O sistema foi criado especialmente para as madeiras de reflorestamento. No caso das madeiras de lei, deve-se conhecer seu grau de resistência natural ao apodrecimento a aos ataques de insetos. Além disso, é necessário pesquisar se ela pode ser tratada. Caso esteja em ambiente abrigado e sem contato com o solo, pode-se eventualmente dispensar o tratamento. Os tipos de preservativo e de processo para o tratamento da madeira devem ser escolhidos em função da situação de uso a que ela estará exposta. Madeira em contato com o solo estará numa situação bem mais crítica do que, por exemplo, um vigamento de telhado sem presença importante de umidade.
A AWPA – American Wood Preservers’ Association – baseou-se num estudo amplo sobre as situações de risco a que as madeiras estarão expostas numa construção, na área rural ou em transportes. A cada situação corresponde uma recomendação de tratamento. Prescreve-se o tipo de preservativo a ser utilizado, quantidade e processo ideais. É um importante aliado de construtores. No Brasil, a ABNT – Associação Brasileira de Normas Técnicas – através da NBR 7190 normatizou “Projetos de estruturas de madeira”. No anexo “D”, a norma contempla “Situações de risco de biodeterioração”. É um avanço, mas ainda insuficiente. O exemplo da AWPA ainda é o mais completo.

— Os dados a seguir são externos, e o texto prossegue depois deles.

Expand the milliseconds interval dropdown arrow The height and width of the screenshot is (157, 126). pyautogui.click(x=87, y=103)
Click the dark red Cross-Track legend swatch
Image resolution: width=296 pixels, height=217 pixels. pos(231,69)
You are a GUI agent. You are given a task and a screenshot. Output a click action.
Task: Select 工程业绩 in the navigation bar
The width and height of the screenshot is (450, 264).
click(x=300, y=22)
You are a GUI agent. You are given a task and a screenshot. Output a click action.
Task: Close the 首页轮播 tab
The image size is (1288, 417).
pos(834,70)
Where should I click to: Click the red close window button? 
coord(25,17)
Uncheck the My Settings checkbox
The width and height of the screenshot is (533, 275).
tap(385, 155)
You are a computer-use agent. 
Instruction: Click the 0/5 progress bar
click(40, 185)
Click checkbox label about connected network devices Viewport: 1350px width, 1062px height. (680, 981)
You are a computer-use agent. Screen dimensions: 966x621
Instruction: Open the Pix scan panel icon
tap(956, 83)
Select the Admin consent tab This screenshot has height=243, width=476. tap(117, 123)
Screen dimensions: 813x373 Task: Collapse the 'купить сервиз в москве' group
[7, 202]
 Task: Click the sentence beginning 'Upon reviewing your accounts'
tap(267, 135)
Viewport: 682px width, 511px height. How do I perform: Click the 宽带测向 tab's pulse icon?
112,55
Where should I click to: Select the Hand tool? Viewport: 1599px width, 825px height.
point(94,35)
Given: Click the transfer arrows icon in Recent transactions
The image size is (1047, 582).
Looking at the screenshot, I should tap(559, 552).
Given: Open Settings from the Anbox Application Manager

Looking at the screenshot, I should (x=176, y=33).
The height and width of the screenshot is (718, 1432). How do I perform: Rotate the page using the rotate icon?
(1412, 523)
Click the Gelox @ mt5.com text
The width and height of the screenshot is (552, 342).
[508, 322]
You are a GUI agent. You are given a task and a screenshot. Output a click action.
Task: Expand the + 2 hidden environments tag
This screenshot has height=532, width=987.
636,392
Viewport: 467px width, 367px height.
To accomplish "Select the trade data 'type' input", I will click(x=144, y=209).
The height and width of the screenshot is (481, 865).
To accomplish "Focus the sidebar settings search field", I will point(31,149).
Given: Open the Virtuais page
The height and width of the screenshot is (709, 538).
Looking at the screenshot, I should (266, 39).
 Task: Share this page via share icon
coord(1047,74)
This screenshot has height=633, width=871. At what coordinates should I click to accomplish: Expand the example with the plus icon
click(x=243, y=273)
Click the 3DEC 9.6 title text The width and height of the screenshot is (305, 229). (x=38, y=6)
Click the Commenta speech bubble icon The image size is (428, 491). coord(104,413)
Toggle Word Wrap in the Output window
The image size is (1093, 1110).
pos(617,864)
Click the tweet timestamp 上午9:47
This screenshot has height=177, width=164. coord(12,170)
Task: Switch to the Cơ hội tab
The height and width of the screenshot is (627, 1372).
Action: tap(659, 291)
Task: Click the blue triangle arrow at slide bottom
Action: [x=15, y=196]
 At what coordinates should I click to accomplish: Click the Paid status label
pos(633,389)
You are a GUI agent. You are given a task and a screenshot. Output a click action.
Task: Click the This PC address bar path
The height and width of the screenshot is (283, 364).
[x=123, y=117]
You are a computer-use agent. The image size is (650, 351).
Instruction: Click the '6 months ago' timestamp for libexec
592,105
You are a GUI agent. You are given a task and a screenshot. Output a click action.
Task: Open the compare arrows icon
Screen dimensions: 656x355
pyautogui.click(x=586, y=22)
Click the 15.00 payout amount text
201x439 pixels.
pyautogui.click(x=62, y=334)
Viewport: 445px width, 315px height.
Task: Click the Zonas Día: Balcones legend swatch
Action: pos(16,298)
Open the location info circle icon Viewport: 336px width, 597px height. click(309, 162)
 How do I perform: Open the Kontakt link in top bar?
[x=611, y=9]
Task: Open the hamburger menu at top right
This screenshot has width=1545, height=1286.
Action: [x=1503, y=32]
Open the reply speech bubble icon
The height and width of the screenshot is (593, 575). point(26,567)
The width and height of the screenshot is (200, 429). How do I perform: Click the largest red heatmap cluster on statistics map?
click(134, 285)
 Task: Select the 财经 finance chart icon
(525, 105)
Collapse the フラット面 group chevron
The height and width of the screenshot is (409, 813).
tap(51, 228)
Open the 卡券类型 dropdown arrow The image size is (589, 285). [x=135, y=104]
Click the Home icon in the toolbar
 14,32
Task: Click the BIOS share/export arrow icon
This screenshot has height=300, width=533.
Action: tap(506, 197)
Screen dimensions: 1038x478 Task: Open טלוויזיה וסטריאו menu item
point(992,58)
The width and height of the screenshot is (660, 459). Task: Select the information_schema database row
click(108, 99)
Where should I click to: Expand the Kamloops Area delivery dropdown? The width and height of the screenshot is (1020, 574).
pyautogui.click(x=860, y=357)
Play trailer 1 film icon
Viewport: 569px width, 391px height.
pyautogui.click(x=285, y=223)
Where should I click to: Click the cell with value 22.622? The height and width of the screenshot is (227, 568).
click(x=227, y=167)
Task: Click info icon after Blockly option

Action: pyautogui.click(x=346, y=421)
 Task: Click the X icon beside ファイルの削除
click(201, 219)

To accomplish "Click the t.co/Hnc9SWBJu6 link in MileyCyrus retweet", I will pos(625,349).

A partir das normas estabelecidas pela AWPA e pela ABNT, pode-se definir margens seguras para o tratamento industrial de madeiras. Ele é feito nas usinas de preservação em equipamento chamado autoclave. O equipamento produz de maneira alternada vácuo e pressão, permitindo que o preservativo químico penetre profundamente e de maneira homogênea nas fibras da madeira.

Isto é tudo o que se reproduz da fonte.